> WHAT THIS TASK INVOLVES
Exactly how many lines in this data contain the word "computer"? Only the number should be given.

━━━ RECORDS ━━━

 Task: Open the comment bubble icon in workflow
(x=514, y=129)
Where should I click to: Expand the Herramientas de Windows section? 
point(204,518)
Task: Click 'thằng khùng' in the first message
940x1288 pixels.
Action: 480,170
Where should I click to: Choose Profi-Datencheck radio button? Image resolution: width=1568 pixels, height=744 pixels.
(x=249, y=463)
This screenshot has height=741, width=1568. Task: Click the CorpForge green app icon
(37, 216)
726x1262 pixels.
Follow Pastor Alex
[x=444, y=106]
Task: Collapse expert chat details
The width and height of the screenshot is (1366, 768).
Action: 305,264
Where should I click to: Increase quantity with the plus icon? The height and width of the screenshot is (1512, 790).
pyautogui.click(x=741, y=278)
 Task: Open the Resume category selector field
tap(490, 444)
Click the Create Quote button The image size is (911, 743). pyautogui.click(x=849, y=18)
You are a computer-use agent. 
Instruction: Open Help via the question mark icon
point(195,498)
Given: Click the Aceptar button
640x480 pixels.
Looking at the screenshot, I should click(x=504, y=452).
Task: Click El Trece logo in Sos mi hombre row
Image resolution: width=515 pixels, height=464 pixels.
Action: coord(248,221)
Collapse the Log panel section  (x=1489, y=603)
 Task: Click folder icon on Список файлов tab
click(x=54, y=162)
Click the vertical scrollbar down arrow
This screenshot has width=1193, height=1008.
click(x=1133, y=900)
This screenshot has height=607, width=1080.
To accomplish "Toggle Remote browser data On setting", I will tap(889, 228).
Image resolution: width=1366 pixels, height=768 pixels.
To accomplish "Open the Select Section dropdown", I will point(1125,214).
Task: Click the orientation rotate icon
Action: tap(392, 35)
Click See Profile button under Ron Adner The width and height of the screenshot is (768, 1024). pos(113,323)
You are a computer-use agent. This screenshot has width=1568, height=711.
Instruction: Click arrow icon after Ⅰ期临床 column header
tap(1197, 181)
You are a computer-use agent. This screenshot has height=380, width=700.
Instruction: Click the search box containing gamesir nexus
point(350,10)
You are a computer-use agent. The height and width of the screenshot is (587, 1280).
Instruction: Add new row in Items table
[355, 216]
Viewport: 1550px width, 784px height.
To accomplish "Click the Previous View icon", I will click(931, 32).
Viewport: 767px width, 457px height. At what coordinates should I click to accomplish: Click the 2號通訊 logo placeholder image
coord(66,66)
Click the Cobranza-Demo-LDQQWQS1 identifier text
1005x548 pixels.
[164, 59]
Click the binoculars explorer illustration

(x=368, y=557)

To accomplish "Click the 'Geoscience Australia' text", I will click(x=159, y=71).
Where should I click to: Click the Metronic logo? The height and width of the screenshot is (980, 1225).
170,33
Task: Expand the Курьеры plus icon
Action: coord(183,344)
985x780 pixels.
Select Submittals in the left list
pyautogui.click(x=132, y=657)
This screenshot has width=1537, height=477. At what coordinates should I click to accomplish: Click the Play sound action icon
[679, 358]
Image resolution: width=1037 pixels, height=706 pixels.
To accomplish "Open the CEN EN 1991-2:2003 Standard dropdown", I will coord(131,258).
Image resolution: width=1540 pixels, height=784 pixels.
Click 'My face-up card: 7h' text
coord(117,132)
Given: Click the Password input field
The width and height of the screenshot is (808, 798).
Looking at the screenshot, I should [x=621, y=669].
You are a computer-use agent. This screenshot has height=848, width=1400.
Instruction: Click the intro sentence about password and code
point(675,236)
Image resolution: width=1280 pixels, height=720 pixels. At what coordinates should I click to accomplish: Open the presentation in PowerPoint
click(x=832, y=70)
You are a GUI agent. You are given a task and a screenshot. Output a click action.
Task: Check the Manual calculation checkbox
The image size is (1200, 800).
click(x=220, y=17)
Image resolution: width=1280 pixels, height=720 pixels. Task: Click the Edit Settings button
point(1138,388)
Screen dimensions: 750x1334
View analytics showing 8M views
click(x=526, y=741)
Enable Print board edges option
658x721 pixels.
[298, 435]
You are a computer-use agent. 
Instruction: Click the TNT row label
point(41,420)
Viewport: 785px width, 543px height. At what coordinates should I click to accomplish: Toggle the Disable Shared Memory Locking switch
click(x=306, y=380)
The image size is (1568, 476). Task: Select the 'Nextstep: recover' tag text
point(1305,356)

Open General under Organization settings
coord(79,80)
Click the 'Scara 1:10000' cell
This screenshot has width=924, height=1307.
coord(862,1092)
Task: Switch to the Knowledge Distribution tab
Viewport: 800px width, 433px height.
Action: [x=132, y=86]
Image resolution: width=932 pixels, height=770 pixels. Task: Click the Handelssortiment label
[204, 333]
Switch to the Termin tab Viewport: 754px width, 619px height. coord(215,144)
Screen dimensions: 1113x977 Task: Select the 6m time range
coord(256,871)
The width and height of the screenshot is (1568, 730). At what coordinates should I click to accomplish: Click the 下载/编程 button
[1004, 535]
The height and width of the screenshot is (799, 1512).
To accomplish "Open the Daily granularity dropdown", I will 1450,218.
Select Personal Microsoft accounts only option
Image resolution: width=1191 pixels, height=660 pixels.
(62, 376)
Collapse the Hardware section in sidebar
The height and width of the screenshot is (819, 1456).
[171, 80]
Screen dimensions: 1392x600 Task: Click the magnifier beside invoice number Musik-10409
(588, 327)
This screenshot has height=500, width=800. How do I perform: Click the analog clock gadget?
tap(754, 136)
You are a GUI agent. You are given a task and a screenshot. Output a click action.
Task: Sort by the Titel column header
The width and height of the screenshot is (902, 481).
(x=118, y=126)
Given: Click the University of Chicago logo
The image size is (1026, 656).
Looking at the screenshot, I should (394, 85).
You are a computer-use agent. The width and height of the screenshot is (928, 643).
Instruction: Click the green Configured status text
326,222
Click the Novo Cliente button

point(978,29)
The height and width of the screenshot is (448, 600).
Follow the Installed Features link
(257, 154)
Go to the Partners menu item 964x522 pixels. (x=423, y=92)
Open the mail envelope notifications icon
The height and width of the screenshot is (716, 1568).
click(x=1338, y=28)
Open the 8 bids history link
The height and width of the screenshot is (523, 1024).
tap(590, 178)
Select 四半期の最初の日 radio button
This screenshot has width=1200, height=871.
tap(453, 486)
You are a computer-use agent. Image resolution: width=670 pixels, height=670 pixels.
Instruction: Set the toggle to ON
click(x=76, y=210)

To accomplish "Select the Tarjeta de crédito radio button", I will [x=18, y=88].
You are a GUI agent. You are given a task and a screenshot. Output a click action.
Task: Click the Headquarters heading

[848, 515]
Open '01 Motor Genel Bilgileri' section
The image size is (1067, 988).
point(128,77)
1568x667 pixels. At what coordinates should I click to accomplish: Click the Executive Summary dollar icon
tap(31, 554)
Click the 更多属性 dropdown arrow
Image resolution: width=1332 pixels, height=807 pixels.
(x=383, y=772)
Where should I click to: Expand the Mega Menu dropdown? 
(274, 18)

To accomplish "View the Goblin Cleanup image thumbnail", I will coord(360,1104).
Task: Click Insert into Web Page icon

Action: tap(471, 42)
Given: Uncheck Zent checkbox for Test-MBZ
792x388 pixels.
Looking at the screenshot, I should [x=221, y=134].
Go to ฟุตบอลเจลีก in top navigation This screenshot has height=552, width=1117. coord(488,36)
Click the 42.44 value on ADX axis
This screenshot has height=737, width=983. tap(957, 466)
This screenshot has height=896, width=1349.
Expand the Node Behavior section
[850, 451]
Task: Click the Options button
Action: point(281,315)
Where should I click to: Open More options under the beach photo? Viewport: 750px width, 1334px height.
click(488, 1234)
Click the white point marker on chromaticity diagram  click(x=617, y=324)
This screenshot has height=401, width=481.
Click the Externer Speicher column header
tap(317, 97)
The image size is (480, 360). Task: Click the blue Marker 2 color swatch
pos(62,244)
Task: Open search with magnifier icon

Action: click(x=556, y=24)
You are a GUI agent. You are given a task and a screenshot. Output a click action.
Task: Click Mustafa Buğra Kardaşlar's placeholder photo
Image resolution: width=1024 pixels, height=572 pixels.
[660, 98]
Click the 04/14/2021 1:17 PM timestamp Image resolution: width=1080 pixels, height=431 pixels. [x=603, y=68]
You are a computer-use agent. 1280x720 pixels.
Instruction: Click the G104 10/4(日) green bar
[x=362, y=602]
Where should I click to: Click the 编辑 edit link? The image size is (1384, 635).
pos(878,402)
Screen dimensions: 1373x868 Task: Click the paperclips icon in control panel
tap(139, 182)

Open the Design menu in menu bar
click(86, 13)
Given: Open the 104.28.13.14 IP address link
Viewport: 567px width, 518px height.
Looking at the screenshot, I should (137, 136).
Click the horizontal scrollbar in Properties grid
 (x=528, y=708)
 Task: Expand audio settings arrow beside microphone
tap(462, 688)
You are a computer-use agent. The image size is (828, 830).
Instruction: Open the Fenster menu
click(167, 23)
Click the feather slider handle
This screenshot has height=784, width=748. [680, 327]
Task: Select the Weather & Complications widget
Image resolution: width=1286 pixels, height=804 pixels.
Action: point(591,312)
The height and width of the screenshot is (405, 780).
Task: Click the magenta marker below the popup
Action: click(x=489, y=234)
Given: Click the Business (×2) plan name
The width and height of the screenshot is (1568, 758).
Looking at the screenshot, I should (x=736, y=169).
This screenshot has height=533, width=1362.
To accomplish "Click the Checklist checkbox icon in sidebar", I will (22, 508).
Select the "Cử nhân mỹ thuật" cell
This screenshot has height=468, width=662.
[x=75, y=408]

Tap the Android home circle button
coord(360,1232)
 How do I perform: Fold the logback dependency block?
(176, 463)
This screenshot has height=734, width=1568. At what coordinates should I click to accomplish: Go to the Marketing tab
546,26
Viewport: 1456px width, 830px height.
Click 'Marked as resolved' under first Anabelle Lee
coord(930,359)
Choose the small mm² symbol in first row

━━━

> REPLY
10